§ **EXERCISE**: Write out all of the records, keeping each one exactly as written.

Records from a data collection
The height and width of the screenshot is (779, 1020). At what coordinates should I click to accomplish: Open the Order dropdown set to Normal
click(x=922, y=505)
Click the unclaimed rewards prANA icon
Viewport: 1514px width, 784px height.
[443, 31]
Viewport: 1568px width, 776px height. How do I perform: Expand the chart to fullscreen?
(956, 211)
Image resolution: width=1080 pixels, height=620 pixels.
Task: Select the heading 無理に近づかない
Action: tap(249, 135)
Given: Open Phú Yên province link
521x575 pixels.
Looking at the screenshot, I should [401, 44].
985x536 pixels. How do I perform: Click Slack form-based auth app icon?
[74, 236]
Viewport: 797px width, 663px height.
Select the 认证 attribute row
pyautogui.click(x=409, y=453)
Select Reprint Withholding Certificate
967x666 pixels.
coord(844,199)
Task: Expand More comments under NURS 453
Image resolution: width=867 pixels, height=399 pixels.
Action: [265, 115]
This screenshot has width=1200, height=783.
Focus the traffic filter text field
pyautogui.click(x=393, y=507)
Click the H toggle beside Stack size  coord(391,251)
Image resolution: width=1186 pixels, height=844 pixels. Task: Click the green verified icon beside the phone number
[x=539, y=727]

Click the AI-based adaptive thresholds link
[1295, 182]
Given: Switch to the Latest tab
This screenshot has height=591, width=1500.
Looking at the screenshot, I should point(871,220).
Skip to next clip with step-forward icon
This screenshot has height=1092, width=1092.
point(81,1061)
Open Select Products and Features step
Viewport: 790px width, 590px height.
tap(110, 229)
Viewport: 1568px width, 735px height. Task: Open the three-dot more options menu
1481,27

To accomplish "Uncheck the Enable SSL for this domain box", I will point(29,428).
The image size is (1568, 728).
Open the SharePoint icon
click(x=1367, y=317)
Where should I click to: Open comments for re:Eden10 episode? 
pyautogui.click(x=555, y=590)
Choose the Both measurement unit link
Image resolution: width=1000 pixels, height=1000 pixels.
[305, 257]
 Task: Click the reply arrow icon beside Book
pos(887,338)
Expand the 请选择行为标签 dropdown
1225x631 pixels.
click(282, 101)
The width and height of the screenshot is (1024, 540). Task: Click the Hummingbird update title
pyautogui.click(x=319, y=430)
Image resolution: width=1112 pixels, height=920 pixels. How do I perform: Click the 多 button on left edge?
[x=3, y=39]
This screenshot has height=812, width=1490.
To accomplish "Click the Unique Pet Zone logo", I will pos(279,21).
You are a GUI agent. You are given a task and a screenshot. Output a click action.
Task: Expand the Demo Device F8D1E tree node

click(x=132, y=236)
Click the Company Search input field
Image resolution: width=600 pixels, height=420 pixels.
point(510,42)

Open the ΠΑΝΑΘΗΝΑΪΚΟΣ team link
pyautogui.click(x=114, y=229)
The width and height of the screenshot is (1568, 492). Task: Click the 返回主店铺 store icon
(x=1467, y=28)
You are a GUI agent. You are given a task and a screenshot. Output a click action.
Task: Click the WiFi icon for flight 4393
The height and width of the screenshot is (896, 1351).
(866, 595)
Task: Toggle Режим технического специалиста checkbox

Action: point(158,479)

§ **SOLUTION BELOW**:
The height and width of the screenshot is (779, 1020). At what coordinates should I click to accomplish: Open the Order dropdown set to Normal
click(x=922, y=505)
Click the unclaimed rewards prANA icon
Viewport: 1514px width, 784px height.
[443, 31]
Viewport: 1568px width, 776px height. How do I perform: Expand the chart to fullscreen?
(956, 211)
Image resolution: width=1080 pixels, height=620 pixels.
Task: Select the heading 無理に近づかない
Action: tap(249, 135)
Given: Open Phú Yên province link
521x575 pixels.
Looking at the screenshot, I should [401, 44].
985x536 pixels. How do I perform: Click Slack form-based auth app icon?
[74, 236]
Viewport: 797px width, 663px height.
Select the 认证 attribute row
pyautogui.click(x=409, y=453)
Select Reprint Withholding Certificate
967x666 pixels.
coord(844,199)
Task: Expand More comments under NURS 453
Image resolution: width=867 pixels, height=399 pixels.
Action: [265, 115]
This screenshot has width=1200, height=783.
Focus the traffic filter text field
pyautogui.click(x=393, y=507)
Click the H toggle beside Stack size  coord(391,251)
Image resolution: width=1186 pixels, height=844 pixels. Task: Click the green verified icon beside the phone number
[x=539, y=727]

Click the AI-based adaptive thresholds link
[1295, 182]
Given: Switch to the Latest tab
This screenshot has height=591, width=1500.
Looking at the screenshot, I should point(871,220).
Skip to next clip with step-forward icon
This screenshot has height=1092, width=1092.
point(81,1061)
Open Select Products and Features step
Viewport: 790px width, 590px height.
tap(110, 229)
Viewport: 1568px width, 735px height. Task: Open the three-dot more options menu
1481,27

To accomplish "Uncheck the Enable SSL for this domain box", I will point(29,428).
The image size is (1568, 728).
Open the SharePoint icon
click(x=1367, y=317)
Where should I click to: Open comments for re:Eden10 episode? 
pyautogui.click(x=555, y=590)
Choose the Both measurement unit link
Image resolution: width=1000 pixels, height=1000 pixels.
[305, 257]
 Task: Click the reply arrow icon beside Book
pos(887,338)
Expand the 请选择行为标签 dropdown
1225x631 pixels.
click(282, 101)
The width and height of the screenshot is (1024, 540). Task: Click the Hummingbird update title
pyautogui.click(x=319, y=430)
Image resolution: width=1112 pixels, height=920 pixels. How do I perform: Click the 多 button on left edge?
[x=3, y=39]
This screenshot has height=812, width=1490.
To accomplish "Click the Unique Pet Zone logo", I will pos(279,21).
You are a GUI agent. You are given a task and a screenshot. Output a click action.
Task: Expand the Demo Device F8D1E tree node

click(x=132, y=236)
Click the Company Search input field
Image resolution: width=600 pixels, height=420 pixels.
point(510,42)

Open the ΠΑΝΑΘΗΝΑΪΚΟΣ team link
pyautogui.click(x=114, y=229)
The width and height of the screenshot is (1568, 492). Task: Click the 返回主店铺 store icon
(x=1467, y=28)
You are a GUI agent. You are given a task and a screenshot. Output a click action.
Task: Click the WiFi icon for flight 4393
The height and width of the screenshot is (896, 1351).
(866, 595)
Task: Toggle Режим технического специалиста checkbox

Action: point(158,479)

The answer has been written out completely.